スパイ冤罪の在日男性の人生 ソウルで来月舞台化

【ソウル聯合ニュース】母国留学中にスパイのぬれぎぬを着せられた在日韓国人の人生を描いた舞台が、来月15、16の両日にソウル市江南区の白岩アートホールで「離散アリラン」として上演される。

 在日韓国人2世の具末謨(ク・マルモ)さんは韓国の大学で博士課程を修了、講師をしていた1970年代初めにスパイ容疑で逮捕され有罪判決を受けた。1981年までの約10年間を獄中で過ごしている。その後、スパイの汚名を晴らそうと再審請求を申し立て、2012年に無罪判決を勝ち取った。一方、日本では平和統一聯合会長、ハングル教室の校長、在日本大韓民国民団(民団)東京新宿支部顧問、在日全南道民会会長を務めるなど、精力的に社会活動を行ってきた。

 具さんがスパイのぬれぎぬを着せられてから無罪を言い渡されるまでの40年を振り返ったのが、2013年に出版した自叙伝「離散アリラン」だ。

 具さんは28日、聯合ニュースの取材に対し、「私に悲しみを与えた祖国だが、憎むことも恨むこともできなかった」と語った。舞台化については、「個人の悲劇的な歴史だが、これが韓日の葛藤の解消と南北統一を今一度考える契機になれば」と話した。

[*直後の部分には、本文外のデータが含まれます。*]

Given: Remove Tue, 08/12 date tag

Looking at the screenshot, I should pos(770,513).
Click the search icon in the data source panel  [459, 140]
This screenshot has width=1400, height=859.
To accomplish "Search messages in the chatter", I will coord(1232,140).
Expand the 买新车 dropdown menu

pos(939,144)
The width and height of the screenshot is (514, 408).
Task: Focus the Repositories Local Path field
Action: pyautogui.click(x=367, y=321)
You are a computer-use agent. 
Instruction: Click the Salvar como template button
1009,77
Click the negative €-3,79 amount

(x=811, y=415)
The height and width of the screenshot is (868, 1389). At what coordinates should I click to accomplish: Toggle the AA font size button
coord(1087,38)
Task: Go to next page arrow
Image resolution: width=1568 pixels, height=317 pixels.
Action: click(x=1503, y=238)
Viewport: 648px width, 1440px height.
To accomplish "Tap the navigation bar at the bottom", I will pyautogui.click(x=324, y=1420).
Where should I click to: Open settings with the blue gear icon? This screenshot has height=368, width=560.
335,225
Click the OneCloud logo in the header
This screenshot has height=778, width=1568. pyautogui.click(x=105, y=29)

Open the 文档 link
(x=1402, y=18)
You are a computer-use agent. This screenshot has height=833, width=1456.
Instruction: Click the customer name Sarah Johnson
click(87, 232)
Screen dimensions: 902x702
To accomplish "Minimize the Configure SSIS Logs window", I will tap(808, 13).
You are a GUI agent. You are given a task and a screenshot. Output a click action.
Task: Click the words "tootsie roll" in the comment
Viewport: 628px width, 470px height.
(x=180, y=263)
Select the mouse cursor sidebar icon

 舞台「離散アリラン」は具さんの人生を現在と40年前の姿から描く。演出を手掛けるキム・スンドクさんは、今年は光復(日本による植民地支配からの解放)70周年と朝鮮半島分断70年にあたるとして、「(帰国事業で)北に渡った姉を具さんが懐かしがるように、今も終わらない分断の悲劇も舞台に盛り込んだ」と紹介した。